L'ombre de Jean-Claude Gaudin, décédé en mai, a plané mercredi au procès de la rue d'Aubagne, son ancienne adjointe au logement enfonçant le clou sur le désintérêt de la municipalité d'alors sur le logement indigne jusqu'à ce drame de 2018.
A la mairie, "on me disait, l'habitat indigne à Marseille ça n'existe pas", a raconté Arlette Fructus qui témoigne depuis lundi à ce procès. Et c'est simple, en 12 ans de mandat, elle n'a pu rencontrer Jean-Claude Gaudin, qui a régné un quart de siècle sur la 2e ville de France, qu'à trois reprises sur "ses" sujets du logement.
Le maire LR, se souvient-t-elle, avait pris "très mal", comme "une mise en accusation politique" le rapport Nicol commandé par le gouvernement, qui avait révélé au grand jour en 2015 l'ampleur du phénomène du mal-logement à Marseille, y recensant 40.000 logements indignes. Jean-Claude Gaudin l'avait publiquement qualifié à l'époque de "fumisterie".
Huit personnes sont décédées dans les effondrements de la rue d'Aubagne en novembre 2018. Depuis trois semaines, 16 personnes sont jugées, dont un seul responsable de la mairie de l'époque, Julien Ruas, qui était notamment adjoint à la prévention et à la gestion des risques urbains.

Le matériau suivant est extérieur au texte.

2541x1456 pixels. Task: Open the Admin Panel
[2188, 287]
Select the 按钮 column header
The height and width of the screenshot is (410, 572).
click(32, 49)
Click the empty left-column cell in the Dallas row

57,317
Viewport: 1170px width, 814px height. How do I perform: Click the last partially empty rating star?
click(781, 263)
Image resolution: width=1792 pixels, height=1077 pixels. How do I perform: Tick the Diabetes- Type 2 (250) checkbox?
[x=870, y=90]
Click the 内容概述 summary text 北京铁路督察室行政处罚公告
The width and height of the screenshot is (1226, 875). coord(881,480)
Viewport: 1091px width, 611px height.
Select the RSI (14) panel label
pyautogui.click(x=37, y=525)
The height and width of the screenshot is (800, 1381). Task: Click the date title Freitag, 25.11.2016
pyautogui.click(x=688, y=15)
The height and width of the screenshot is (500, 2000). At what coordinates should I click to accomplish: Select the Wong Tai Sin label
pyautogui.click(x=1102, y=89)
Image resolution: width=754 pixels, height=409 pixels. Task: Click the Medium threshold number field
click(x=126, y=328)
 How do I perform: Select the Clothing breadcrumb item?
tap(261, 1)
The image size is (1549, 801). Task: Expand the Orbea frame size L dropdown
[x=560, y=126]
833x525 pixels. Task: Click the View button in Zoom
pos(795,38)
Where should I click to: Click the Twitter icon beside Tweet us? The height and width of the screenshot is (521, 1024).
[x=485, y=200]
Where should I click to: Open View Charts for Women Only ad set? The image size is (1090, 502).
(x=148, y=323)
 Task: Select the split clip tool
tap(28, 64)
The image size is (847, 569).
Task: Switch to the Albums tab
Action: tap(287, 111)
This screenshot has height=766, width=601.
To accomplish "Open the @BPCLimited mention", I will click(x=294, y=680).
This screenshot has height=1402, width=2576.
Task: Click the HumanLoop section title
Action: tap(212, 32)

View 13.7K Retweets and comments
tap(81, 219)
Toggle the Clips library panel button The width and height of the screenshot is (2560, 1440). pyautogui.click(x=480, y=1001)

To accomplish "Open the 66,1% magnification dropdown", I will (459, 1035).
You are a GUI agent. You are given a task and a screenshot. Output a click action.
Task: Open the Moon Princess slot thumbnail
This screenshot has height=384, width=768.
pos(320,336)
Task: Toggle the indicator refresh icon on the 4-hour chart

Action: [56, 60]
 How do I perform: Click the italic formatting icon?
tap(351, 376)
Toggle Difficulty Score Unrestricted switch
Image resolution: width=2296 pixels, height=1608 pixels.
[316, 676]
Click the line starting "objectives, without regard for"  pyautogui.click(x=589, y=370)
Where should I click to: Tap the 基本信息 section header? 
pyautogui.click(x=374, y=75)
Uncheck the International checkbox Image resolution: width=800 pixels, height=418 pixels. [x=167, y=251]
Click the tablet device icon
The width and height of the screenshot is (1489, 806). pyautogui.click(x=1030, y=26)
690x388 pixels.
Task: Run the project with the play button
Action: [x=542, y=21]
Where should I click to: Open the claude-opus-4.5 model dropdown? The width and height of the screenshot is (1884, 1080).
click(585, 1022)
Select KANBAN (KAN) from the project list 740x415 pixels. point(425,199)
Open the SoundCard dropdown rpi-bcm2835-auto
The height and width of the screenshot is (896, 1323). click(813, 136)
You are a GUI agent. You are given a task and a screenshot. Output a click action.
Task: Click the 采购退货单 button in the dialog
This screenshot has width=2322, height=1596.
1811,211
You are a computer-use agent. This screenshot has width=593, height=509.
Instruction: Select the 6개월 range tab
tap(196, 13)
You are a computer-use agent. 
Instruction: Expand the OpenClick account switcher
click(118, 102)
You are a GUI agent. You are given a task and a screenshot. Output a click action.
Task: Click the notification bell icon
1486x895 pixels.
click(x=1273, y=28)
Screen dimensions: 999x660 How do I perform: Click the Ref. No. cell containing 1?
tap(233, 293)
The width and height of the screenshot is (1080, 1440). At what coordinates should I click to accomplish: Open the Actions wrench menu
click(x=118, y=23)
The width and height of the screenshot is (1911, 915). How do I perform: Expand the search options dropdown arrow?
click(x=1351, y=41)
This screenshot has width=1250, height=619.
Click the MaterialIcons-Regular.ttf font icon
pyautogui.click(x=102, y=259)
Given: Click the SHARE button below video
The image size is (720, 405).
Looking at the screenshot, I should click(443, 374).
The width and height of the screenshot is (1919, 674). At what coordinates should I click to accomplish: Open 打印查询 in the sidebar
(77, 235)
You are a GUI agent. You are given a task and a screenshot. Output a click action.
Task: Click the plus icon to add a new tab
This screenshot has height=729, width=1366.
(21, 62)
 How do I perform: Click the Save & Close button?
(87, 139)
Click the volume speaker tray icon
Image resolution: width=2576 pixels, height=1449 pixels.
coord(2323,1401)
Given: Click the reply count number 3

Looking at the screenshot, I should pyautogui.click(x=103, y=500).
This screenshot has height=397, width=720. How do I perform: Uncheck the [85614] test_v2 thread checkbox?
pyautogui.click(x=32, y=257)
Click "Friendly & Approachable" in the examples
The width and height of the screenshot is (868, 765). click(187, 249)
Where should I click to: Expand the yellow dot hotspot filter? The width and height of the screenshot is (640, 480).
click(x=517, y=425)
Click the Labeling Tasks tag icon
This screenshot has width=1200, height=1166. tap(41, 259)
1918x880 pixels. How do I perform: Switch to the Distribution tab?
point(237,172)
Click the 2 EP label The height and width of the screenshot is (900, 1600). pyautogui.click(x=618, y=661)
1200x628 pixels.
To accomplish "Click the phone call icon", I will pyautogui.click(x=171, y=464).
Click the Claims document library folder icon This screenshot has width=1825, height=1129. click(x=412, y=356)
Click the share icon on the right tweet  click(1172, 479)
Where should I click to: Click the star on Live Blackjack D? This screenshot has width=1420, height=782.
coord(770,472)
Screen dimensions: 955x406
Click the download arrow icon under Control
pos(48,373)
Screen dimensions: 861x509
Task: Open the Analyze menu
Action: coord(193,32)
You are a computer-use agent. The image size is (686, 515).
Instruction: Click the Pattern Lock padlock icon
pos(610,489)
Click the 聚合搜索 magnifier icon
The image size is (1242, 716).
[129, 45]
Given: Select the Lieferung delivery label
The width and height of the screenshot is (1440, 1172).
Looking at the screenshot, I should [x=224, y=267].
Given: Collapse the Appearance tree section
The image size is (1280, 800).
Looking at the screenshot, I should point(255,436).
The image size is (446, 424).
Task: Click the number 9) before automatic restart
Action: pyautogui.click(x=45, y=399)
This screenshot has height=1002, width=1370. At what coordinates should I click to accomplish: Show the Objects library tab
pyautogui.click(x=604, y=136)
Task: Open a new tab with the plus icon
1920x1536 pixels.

Mme Fructus a raconté une réunion hebdomadaire à laquelle elle est conviée où elle aborde le sujet de l'habitat indigne et "quand j’ai utilisé ce terme ça a résonné de façon négative". La majorité municipale de l'époque "faisait face à des situations d'insalubrité et de péril qui avait toutes les caractéristiques de l'indignité…", assure-t-elle aujourd'hui.
Assurant avoir été animée d'une "volonté farouchement déterminée", elle rapporte "l'étanchéité complète de fonctionnement des services malgré les alertes". "C’est vrai, ça n'était pas possible que ces gens se coordonnent sur des actions", a reconnu aussi de son côté Julien Ruas.
A la question d'une assesseure lui demandant si les manquements de la mairie résultaient d'une volonté politique ou de l'inertie d'une administration, Arlette Fructus, qui a démissionné en 2020, répond : "je me la suis souvent posée, cette question, je n'ai pas la réponse".
Entendu comme témoin pendant l'enquête, Jean-Claude Gaudin avait alors assuré qu'il n’existait aucune instance municipale chargée de coordonner la lutte contre l'habitat indigne "parce qu'il n'y avait pas eu ce drame". Et les magistrats instructeurs de relever "que chaque constat ou critique adressé à la ville était traitée comme une attaque de nature politique sans aucune remise en cause".